Exercise description: Every record must be copied exactly.
==== Input data
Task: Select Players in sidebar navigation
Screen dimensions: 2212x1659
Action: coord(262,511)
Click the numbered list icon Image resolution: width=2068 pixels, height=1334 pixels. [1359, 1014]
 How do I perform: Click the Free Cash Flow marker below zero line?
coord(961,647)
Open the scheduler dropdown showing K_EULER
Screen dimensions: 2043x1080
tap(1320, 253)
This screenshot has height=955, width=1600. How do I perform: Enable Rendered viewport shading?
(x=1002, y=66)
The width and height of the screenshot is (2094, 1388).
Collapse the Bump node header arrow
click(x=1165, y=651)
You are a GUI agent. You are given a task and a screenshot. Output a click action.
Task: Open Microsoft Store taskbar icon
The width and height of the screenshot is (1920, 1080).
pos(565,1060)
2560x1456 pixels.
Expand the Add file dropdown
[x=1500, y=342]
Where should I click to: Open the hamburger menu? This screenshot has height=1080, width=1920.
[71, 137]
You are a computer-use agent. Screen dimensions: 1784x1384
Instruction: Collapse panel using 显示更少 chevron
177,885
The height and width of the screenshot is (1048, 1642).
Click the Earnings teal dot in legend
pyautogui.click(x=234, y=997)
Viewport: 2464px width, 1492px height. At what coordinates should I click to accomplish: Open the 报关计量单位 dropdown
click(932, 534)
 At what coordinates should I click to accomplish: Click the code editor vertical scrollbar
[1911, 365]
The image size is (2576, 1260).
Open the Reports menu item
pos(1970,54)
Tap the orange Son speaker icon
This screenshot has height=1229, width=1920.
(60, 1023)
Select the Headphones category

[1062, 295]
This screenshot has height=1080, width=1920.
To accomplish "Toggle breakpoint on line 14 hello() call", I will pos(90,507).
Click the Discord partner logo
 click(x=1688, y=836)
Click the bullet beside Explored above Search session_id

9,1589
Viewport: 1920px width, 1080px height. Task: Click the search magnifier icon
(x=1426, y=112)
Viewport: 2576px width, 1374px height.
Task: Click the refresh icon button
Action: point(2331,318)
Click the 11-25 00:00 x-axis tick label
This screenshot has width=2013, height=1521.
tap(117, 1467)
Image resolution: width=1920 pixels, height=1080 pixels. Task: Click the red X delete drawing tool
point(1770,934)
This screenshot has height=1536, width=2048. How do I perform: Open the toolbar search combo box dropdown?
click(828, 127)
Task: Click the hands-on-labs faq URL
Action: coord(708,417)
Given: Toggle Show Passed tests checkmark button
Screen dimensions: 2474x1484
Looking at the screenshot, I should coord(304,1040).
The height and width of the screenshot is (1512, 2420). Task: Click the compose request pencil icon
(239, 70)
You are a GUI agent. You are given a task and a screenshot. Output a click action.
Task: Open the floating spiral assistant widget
========
Answer to the exercise:
Task: Select Players in sidebar navigation
Screen dimensions: 2212x1659
Action: coord(262,511)
Click the numbered list icon Image resolution: width=2068 pixels, height=1334 pixels. [1359, 1014]
 How do I perform: Click the Free Cash Flow marker below zero line?
coord(961,647)
Open the scheduler dropdown showing K_EULER
Screen dimensions: 2043x1080
tap(1320, 253)
This screenshot has height=955, width=1600. How do I perform: Enable Rendered viewport shading?
(x=1002, y=66)
The width and height of the screenshot is (2094, 1388).
Collapse the Bump node header arrow
click(x=1165, y=651)
You are a GUI agent. You are given a task and a screenshot. Output a click action.
Task: Open Microsoft Store taskbar icon
The width and height of the screenshot is (1920, 1080).
pos(565,1060)
2560x1456 pixels.
Expand the Add file dropdown
[x=1500, y=342]
Where should I click to: Open the hamburger menu? This screenshot has height=1080, width=1920.
[71, 137]
You are a computer-use agent. Screen dimensions: 1784x1384
Instruction: Collapse panel using 显示更少 chevron
177,885
The height and width of the screenshot is (1048, 1642).
Click the Earnings teal dot in legend
pyautogui.click(x=234, y=997)
Viewport: 2464px width, 1492px height. At what coordinates should I click to accomplish: Open the 报关计量单位 dropdown
click(932, 534)
 At what coordinates should I click to accomplish: Click the code editor vertical scrollbar
[1911, 365]
The image size is (2576, 1260).
Open the Reports menu item
pos(1970,54)
Tap the orange Son speaker icon
This screenshot has height=1229, width=1920.
(60, 1023)
Select the Headphones category

[1062, 295]
This screenshot has height=1080, width=1920.
To accomplish "Toggle breakpoint on line 14 hello() call", I will pos(90,507).
Click the Discord partner logo
 click(x=1688, y=836)
Click the bullet beside Explored above Search session_id

9,1589
Viewport: 1920px width, 1080px height. Task: Click the search magnifier icon
(x=1426, y=112)
Viewport: 2576px width, 1374px height.
Task: Click the refresh icon button
Action: point(2331,318)
Click the 11-25 00:00 x-axis tick label
This screenshot has width=2013, height=1521.
tap(117, 1467)
Image resolution: width=1920 pixels, height=1080 pixels. Task: Click the red X delete drawing tool
point(1770,934)
This screenshot has height=1536, width=2048. How do I perform: Open the toolbar search combo box dropdown?
click(828, 127)
Task: Click the hands-on-labs faq URL
Action: coord(708,417)
Given: Toggle Show Passed tests checkmark button
Screen dimensions: 2474x1484
Looking at the screenshot, I should coord(304,1040).
The height and width of the screenshot is (1512, 2420). Task: Click the compose request pencil icon
(239, 70)
You are a GUI agent. You are given a task and a screenshot. Output a click action.
Task: Open the floating spiral assistant widget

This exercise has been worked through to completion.